冰龍の魂を宿す者。異世界《ホロノア・ユクモ》の巨大ギルドの歌姫たちとの日常 作:レリ
大変お待たせしました。3話から結構時間が経ってしまいました。ちまちま書きながらだいぶ前に買っていたモンハンダブルクロスSwitch.Verをほぼ最初からプレイしまくってたらいつの間にかこんなに時が……。
時が経つのはホントに早いですねぇ。
冰龍の魂を宿す者、始まります。
「それじゃあ、カナ君が正式に『ホロライブ』に加入した事を祝して、かんぱ~い!」
「「「「かんぱ~い!!」」」」
「か、乾杯……」
闘技場での模擬戦から数日後、『都』の中心部にある桜の大樹《神祖の御神木》の麓では、ギルド『ホロライブ』に正式に加入が決まったカナの歓迎会が大々的に行われていた。
『ホロライブ』の歓迎会なのに、ギルド『にじさんじ』のメンバーもいるのだが、人数が多い事で歓迎会という名のお祭りになっているが。
そんな中、乾杯の音頭を取ったそらに続いて全員がグラスを掲げて乾杯した。のだが、カナだけは何か違う。

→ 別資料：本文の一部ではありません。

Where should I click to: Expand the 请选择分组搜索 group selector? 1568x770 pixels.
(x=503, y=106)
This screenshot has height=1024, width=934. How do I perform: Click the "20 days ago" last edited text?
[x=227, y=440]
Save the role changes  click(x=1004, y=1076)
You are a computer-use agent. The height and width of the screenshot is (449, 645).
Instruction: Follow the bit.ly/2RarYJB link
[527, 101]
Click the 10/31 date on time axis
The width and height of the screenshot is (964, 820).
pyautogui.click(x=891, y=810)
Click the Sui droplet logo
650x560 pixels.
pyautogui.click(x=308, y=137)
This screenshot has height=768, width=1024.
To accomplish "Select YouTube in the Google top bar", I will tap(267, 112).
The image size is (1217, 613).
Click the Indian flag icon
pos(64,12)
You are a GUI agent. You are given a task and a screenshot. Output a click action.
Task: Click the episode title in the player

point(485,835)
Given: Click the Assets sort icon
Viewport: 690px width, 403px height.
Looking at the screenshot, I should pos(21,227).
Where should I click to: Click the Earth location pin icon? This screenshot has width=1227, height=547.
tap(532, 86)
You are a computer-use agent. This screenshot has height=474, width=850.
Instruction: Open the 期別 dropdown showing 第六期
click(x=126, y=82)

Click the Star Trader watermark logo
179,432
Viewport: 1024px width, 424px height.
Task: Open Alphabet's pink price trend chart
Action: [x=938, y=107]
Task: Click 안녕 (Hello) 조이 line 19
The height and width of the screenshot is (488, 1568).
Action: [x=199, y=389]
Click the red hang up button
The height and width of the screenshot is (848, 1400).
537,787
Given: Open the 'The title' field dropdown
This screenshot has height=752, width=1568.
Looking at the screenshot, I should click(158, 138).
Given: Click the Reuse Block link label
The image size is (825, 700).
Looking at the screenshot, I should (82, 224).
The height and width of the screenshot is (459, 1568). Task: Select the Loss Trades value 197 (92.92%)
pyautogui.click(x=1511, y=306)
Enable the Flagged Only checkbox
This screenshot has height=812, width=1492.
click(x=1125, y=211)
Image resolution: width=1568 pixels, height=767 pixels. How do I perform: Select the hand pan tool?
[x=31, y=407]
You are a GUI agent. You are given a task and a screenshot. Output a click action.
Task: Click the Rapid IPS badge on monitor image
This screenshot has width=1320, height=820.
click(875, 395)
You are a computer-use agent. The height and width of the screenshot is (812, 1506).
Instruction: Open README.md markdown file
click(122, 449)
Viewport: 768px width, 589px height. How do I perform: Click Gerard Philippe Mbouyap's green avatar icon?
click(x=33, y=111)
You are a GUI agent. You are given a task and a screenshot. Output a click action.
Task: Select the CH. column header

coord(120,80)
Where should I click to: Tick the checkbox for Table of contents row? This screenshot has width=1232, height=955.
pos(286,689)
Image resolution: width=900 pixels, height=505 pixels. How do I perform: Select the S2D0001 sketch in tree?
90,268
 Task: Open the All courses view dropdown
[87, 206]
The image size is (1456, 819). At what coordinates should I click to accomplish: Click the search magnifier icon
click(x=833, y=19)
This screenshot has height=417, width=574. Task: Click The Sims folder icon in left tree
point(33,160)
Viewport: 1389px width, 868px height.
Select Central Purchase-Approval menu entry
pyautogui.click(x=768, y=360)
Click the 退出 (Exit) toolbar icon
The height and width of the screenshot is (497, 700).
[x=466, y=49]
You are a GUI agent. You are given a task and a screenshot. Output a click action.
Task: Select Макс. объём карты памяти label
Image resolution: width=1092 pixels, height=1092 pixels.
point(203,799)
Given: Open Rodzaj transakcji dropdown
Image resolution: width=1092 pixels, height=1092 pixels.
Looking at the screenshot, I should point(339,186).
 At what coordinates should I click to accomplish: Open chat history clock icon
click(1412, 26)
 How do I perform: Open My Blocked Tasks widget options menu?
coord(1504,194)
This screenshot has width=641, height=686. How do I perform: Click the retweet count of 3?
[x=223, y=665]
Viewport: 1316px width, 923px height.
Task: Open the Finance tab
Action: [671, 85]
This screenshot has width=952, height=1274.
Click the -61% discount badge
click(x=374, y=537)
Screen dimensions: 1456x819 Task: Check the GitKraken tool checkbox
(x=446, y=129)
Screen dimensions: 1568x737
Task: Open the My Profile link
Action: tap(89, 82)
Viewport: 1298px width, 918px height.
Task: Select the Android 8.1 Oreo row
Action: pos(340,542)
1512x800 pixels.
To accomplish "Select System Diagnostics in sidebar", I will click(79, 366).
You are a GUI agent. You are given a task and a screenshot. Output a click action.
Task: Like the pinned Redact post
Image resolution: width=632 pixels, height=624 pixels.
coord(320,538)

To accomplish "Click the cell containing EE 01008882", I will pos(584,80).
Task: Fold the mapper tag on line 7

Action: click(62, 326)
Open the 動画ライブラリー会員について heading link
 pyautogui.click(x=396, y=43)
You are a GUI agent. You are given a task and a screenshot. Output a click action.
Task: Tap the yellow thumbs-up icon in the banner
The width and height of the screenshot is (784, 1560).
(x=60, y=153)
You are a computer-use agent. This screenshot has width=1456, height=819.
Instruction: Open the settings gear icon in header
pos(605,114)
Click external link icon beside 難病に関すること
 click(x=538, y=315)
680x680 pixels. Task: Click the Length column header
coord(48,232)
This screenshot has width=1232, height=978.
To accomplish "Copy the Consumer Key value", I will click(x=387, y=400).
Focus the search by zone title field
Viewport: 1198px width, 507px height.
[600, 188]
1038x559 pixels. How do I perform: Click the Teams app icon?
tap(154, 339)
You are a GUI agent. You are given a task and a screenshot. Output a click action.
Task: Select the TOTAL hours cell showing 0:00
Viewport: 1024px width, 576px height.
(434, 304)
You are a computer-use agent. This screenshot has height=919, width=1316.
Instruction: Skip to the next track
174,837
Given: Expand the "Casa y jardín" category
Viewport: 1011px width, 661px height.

「どうしたのさカナ君。カナ君の歓迎会なんだし、カナ君が主役なんだよ?堂々としないと」
「そうそう。楽しくやろ!」
「いや、うん。それはわかるんだけど……」
「どうしたの?」
「なんか、恥ずかしくて……」
「「「「え?」」」」
カナのノリの悪さにそらとすいせいが絡むが、カナの言葉に全員が固まった。
「数十年も一人で山籠りしてたから、こういうの慣れてなくて。だから、なのかな。嬉しいんだけど、恥ずかしいなって……あはは……///」
『っ!!』
この時、『ホロライブ』と『にじさんじ』の所属メンバーの女子全員に衝撃が走る。
「え、え、え、え、え?なに?このかわいい人?」コソコソ
「模擬戦の時と全然違くない?」コソコソ
「あの時のかっこよさが消えて今は凄くかわいいとかさ」コソコソ
「ギャップ萌え?ギャップ萌えだよね?これ」コソコソ
顔を赤くし、照れ隠しなのか人差し指で頬をポリポリとかき、嬉しさで龍尾がユラユラと揺れているカナ。そのカナの姿を見た女子全員がコソコソと話し出した。
「え、あの……えっと……?」
いきなりの女性陣の反応にカナは困惑。なぜそんな反応なのかと。コソコソと何を話し合っているのかと思うカナである。
「お~お~、女子たちがギャップ萌えにやられてるな」
「女性陣はこういうギャップ萌えに弱いですからね」
「うおっ」
唐突に話ながら現れた二人に驚くカナ。
「えっと……」
「ちゃんと挨拶をするのは初めてですね。ギルド『にじさんじ』所属の加賀美ハヤトです」
「同じく、社築だ」
「あ、実況してた二人?」
「そうですよ」
「改めて、よろしくな」
「氷神カナ。こちらこそ。それで、彼女たちはなんでこうなった?」
「マジか」
「自覚なしですか」
カナの言葉に社築は頭を抱え、ハヤトは呆れ。まあ、先ほどカナも言った通り、数十年も一人で山籠りしていたので、こういう交流や感情に慣れておらず、どう言葉にすればいいのかわからないという事は社築とハヤトはわかっている。わかっているからこそ、この無自覚はどうにかした方がいいと思うのだった。
「まあ、あいつらはアレだな」
「アレ?」
「貴方の意外な一面を見て戸惑っているんですよ」
「意外な……か」
「意外な一面だけど、それもお前だからな。気にする事じゃないよ」
「やしきずの言う通りです。それも貴方ですから」
「……わかった」
この時、二人は思った。数十年の孤独を埋めるには、これからもどんどん人と一緒にいなくてはならないと。それに大きく貢献できるのは、同じくカナとは別の孤独を味わったフブキしかいないという事も。
「さ、楽しくやっていきましょう」
「だな。辛気くさい話はやめだ。楽しもうぜ、主役さん?」
「……だな」
二人の言葉にカナは微笑んだのだった。
▽▲▽
二大ギルドで開催した歓迎会だが、いつの間にか『都』をあげてのお祭りと化したのは、そこから一時間もかからなかった。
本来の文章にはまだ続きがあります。